Handle Potential Cases with Care
- If you’re in an area of high rabies activity, vaccinate against the disease annually.
- Treat any neurological disorder in your horse as a possible rabies case.
- Leave the exam up to your veterinarian.
- Use gloves when looking in your horse’s mouth, especially if he has neurological symptoms.
- Inspect your horse daily for evidence of bite wounds, especially if he lives outdoors.
- If your horse dies of an unknown neurological disorder, turn his brain over to the state veterinary laboratory for testing.
The lower case numbers in horses probably reflects their quickness and wariness of close contact with other animals. Typically, there are many more cases in cattle, which are slower than horses, while the bulk of cases in domestic animals involve dogs and cats, which are actually attracted to any wild animal that is acting strangely.
Wouldn’t You See a Wound?
If the horse has an obvious bite wound, or had one in the two to three weeks before showing symptoms, obviously the index of suspicion for rabies should jump if that horse develops neurological signs. However, the incubation period (time from infection to symptoms) can be as long as three months. Horses may also be bitten around the ankle/fetlock, and the longer hair there can easily hide puncture marks from a bite.

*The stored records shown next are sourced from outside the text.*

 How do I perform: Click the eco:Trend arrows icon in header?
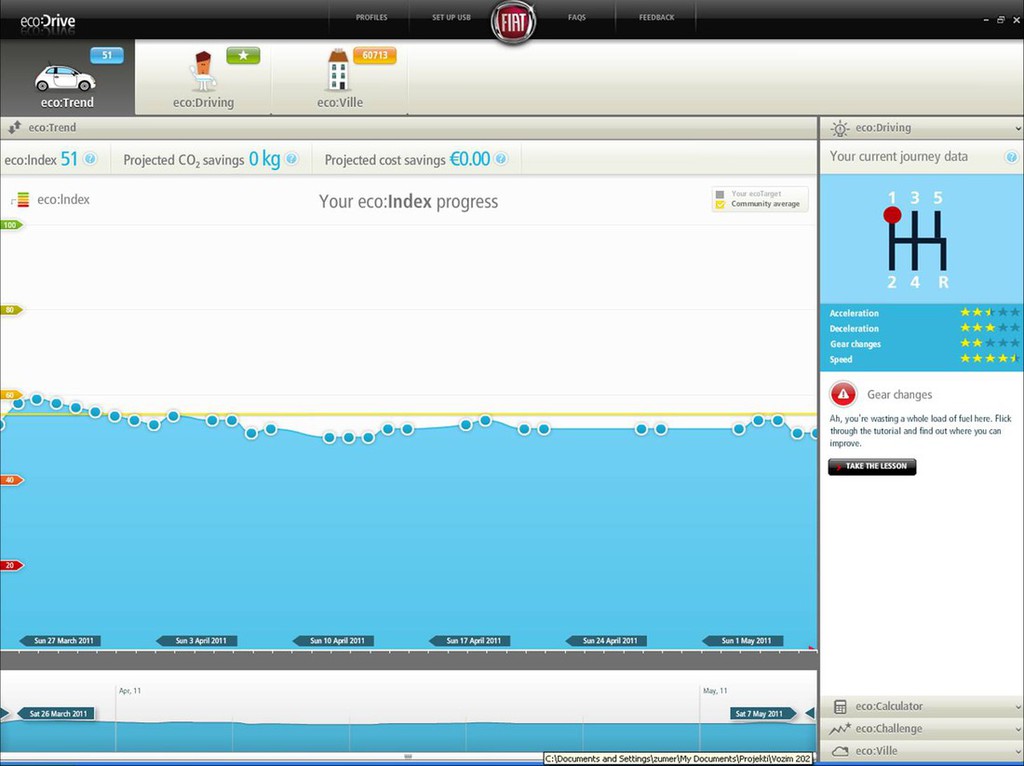[x=14, y=127]
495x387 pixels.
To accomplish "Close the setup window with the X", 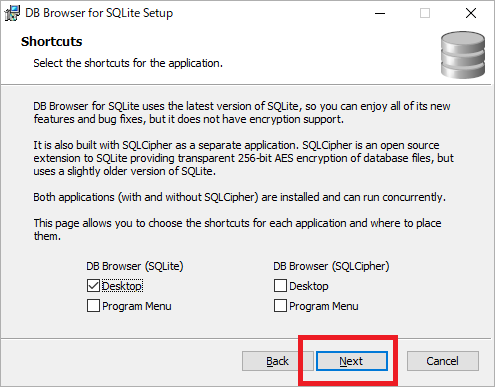I will 471,13.
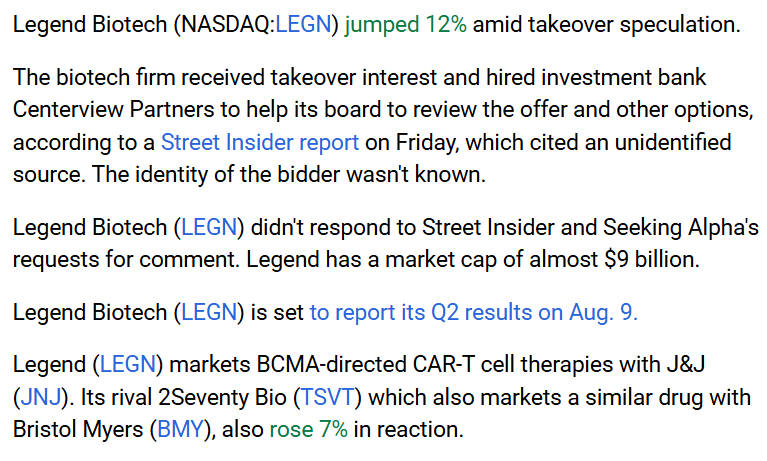Click LEGN ticker before 'markets BCMA-directed'
Viewport: 767px width, 461px height.
(128, 365)
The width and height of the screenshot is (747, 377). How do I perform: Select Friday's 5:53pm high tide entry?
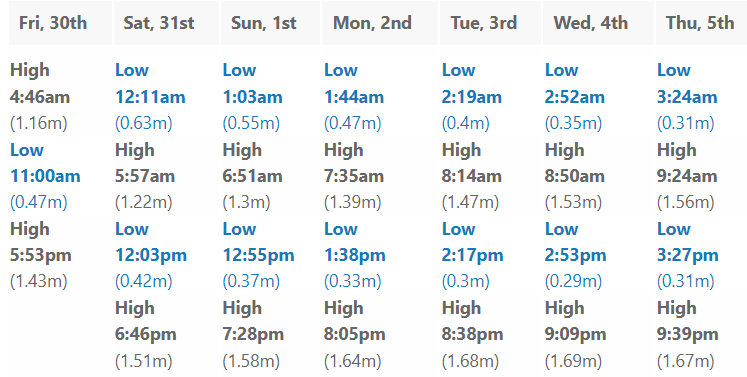41,255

It’s just plain good management to inspect horses kept outside at least once daily. This should include picking out the feet and checking for wounds, bearing in mind you are also looking for punctures.

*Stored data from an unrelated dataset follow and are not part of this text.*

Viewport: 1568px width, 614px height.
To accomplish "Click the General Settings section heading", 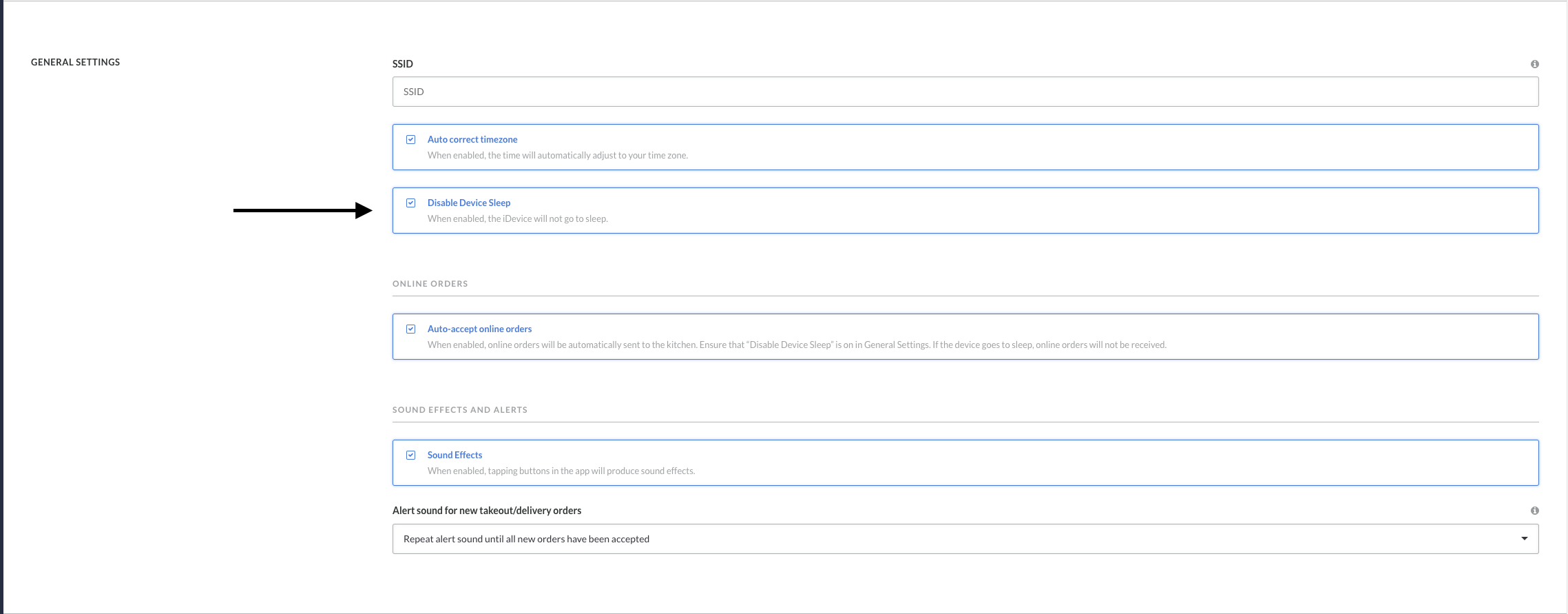I will coord(75,62).
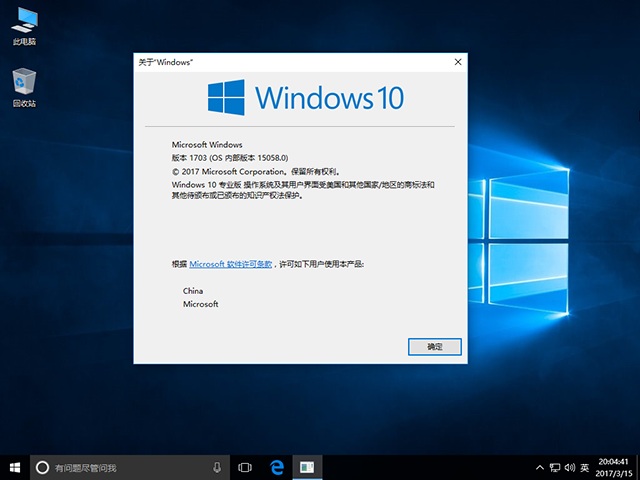The image size is (640, 480).
Task: Open the volume speaker tray icon
Action: (x=570, y=467)
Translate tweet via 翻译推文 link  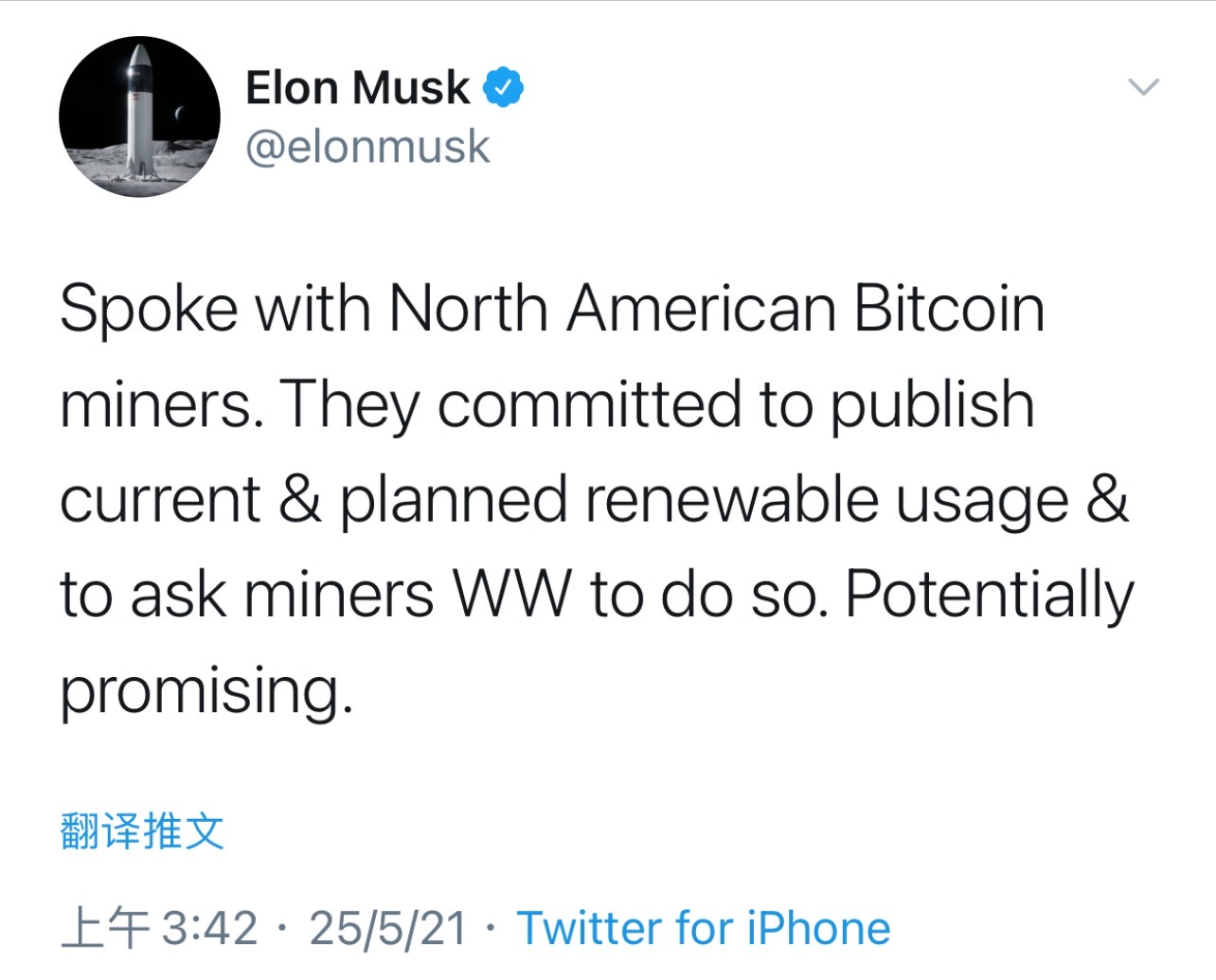(x=142, y=831)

Different than Dogs & Cats
Rabies in horses is different from the way the disease is expressed in dogs and cats. Horses typically develop the “dumb” form of rabies, which means they are significantly depressed rather than agitated or violent. In fact, depression is usually the first symptom, often with a low-grade fever. The horse may also begin to chew on the area where the bite originally occurred. Eating and drinking are greatly reduced.

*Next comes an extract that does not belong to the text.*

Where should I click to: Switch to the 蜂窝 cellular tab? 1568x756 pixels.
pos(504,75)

As the disease progresses, the horse may show more signs of irritability, disorientation or panic. This will progress quickly to obvious neurological signs, usually including seizures. The horse eventually goes down and is unable to rise. Death typically occurs in a week or less.
It is important to realize that the symptoms of rabies are not specific; they’re easily confused with other conditions. In the very early stages, the horse may be thought to be coming down with a respiratory virus. The neurological involvement also mimics other causes of encephalitis or may be confused with botulism, moldy corn poisoning or other toxicities.
Rabies cannot be diagnosed while the horse is alive. Any horse that develops a rapidly progressive neurological disease with behavioral changes needs to be considered a rabies suspect. Index of suspicion is lower for horses that do not show behavioral changes and continue to eat and drink well. A horse that survives for longer than seven days, or whose symptoms stabilize, also probably does not have rabies.
There is no cure or treatment for rabies. Because of the human health risk, any unvaccinated horse that dies after a short and rapidly progressive neurological disease should be tested for rabies. This is done by submitting the horse’s brain to your state veterinary laboratory for testing.
From Horse to Human
A horse with rabies is not likely to attack and bite you, but because one of the early symptoms is difficulty with eating and drinking, a problem in the mouth might be suspected, resulting in an oral examination. Virus in the horse’s saliva can enter your body through even tiny surface cuts or scrapes on your skin. Never put your hand in the mouth of a horse that might have rabies.
If your vet thinks an oral exam is necessary, he or she can do it using protective gloves. The virus can also be present in any of the horse’s secretions, including urine and possibly the blood. There are human cases on record where people developed rabies after receiving an organ transplant from someone who had the disease.
The Imrab 3 vaccine from Merial is the only product approved for use in horses. Because studies in horses are limited, it is currently recommended that all horses be vaccinated annually. However, some vets and owners choose to let their decision about vaccination be guided by testing rabies antibody titers. The Rabies Laboratory at Kansas Status University does this testing. The website is:
www.vet.ksu.edu/depts/dmp/service/rabies/index.htm. For information, call 785-532-4483.
A minimum titer of 0.5 I.U./ml is the standard set by most rabies-free countries for horses being imported, but the KSU Rabies Lab points out that studies to determine what is truly a protective titer (level that guarantees against infection) have not been done.